— GIVEN REQUEST 1 —
According to the airport incident account, at how many other airports were flights grounded?

>> START DOCUMENT SECTION

Lasseter’s 15 minutes of fame was not the kind you’d want. He had a colossal, public, lapse of good judgment.
The UGA fan (nope, I’m not saying anything) was on his way to see the Bulldogs play at Ole Miss. He never got that far, and more than his weekend was ruined.
Like an old-time O.J. Simson-luggage-hurdling-rent-a-car commercial, Lasseter tore backward down the “up” escalator.
He flew, in reverse, right through a security checkpoint --- all in an effort to retrieve the camera bag he’d left behind. His ticket remained behind in the pocket of a travel bag at the gate. He had pierced the vale of the “secured world” and entered the unclean world of the “unsecured,” all without his ticket.
Not good. At all.
The result? A “code orange” was issues at the incredibly busy Hartsfield International Airport. Flights were grounded at 18 other airports. Dominoes started to fall. Traffic piled up on I-85. Marta was halted at the College Park station. Soldiers evacuated and guarded the terminal.

>> END DOCUMENT SECTION

— GIVEN REQUEST 2 —
Find each line in the records containing the word "resolution" and copy those lines. Case matters.

>> START DATASET CONTENT

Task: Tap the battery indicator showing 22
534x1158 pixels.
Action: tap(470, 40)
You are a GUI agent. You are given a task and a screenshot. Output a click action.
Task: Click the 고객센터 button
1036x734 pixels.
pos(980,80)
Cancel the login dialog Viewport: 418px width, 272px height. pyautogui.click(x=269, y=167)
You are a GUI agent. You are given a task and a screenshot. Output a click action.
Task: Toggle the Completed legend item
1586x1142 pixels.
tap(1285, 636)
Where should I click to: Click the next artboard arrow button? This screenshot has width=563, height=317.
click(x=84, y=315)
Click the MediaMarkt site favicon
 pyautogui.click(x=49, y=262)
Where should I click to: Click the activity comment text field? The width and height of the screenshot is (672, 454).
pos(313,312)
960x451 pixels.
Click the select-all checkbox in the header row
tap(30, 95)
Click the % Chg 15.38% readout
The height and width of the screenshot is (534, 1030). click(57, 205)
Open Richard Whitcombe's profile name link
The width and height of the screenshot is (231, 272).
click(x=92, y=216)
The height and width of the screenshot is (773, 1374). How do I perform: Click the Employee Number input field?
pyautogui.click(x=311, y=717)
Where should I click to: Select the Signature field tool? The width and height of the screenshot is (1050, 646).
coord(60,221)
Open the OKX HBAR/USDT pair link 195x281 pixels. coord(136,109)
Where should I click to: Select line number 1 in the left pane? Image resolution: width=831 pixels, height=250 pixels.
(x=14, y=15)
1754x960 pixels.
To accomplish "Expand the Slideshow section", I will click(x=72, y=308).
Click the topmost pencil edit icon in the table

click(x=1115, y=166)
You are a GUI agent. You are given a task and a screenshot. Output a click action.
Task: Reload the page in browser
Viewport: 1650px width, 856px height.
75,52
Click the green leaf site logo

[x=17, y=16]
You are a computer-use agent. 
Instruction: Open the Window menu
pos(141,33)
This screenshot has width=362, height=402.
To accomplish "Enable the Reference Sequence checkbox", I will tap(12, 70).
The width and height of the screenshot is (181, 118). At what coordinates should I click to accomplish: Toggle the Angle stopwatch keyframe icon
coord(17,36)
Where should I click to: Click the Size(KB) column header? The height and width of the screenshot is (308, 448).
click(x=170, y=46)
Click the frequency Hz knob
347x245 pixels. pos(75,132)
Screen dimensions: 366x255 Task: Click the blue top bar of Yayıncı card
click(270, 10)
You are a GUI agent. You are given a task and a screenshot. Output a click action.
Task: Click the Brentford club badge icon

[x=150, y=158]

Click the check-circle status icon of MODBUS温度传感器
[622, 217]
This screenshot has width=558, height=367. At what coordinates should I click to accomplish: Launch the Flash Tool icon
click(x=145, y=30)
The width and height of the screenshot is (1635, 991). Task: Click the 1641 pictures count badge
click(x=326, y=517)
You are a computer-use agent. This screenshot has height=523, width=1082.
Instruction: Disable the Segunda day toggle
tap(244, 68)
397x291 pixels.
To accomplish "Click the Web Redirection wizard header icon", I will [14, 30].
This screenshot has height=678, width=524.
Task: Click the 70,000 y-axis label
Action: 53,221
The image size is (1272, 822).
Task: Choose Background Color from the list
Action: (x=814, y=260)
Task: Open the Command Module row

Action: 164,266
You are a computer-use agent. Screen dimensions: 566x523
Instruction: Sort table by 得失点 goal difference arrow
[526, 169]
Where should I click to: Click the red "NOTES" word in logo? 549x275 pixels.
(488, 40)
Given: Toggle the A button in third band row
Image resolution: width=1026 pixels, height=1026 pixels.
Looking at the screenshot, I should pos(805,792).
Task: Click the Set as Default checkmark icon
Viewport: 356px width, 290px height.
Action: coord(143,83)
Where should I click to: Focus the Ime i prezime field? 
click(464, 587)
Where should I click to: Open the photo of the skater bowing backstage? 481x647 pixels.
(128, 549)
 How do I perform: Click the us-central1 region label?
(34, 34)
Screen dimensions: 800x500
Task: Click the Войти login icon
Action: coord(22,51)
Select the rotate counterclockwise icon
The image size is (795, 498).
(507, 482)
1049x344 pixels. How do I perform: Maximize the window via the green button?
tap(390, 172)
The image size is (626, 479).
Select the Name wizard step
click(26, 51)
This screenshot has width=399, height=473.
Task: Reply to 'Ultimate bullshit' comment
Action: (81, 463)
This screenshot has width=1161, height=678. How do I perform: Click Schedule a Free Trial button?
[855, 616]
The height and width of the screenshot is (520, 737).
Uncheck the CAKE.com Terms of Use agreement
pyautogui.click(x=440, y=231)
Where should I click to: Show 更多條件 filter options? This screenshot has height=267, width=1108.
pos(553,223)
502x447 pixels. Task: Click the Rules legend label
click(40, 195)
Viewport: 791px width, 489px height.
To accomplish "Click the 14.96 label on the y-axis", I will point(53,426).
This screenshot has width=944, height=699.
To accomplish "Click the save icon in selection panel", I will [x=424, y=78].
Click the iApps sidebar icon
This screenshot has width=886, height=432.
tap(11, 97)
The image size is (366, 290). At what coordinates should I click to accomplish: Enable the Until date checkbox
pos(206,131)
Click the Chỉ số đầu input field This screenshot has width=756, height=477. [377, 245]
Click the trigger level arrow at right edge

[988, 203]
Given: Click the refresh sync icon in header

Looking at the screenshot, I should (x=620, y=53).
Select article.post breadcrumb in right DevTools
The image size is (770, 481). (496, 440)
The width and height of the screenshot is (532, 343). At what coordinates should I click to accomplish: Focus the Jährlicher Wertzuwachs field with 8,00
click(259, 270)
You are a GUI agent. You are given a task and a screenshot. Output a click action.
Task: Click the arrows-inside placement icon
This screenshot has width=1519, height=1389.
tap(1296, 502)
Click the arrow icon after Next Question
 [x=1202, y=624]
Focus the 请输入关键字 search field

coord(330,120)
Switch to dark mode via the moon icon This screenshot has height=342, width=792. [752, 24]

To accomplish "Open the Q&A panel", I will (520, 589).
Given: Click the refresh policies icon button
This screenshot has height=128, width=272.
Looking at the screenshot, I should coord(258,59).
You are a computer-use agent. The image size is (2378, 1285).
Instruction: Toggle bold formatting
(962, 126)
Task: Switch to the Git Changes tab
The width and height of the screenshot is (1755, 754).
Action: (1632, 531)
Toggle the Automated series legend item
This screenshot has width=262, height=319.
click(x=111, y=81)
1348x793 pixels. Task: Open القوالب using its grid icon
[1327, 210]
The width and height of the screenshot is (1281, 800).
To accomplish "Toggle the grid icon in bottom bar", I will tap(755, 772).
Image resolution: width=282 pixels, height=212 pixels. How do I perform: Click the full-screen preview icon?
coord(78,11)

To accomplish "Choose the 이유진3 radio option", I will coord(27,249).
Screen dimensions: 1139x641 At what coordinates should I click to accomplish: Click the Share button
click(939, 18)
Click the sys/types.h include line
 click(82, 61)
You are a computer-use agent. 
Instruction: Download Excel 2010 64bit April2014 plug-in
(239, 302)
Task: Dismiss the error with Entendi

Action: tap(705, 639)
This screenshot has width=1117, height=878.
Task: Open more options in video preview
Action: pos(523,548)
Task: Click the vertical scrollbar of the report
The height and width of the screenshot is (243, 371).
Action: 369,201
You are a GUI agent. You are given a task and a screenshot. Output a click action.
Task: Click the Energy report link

>> END DATASET CONTENT

— WORKED ANSWER 1 —
18

— WORKED ANSWER 2 —
Where should I click to: Select line number 1 in the left pane? Image resolution: width=831 pixels, height=250 pixels.
Image resolution: width=1026 pixels, height=1026 pixels.
Image resolution: width=282 pixels, height=212 pixels. How do I perform: Click the full-screen preview icon?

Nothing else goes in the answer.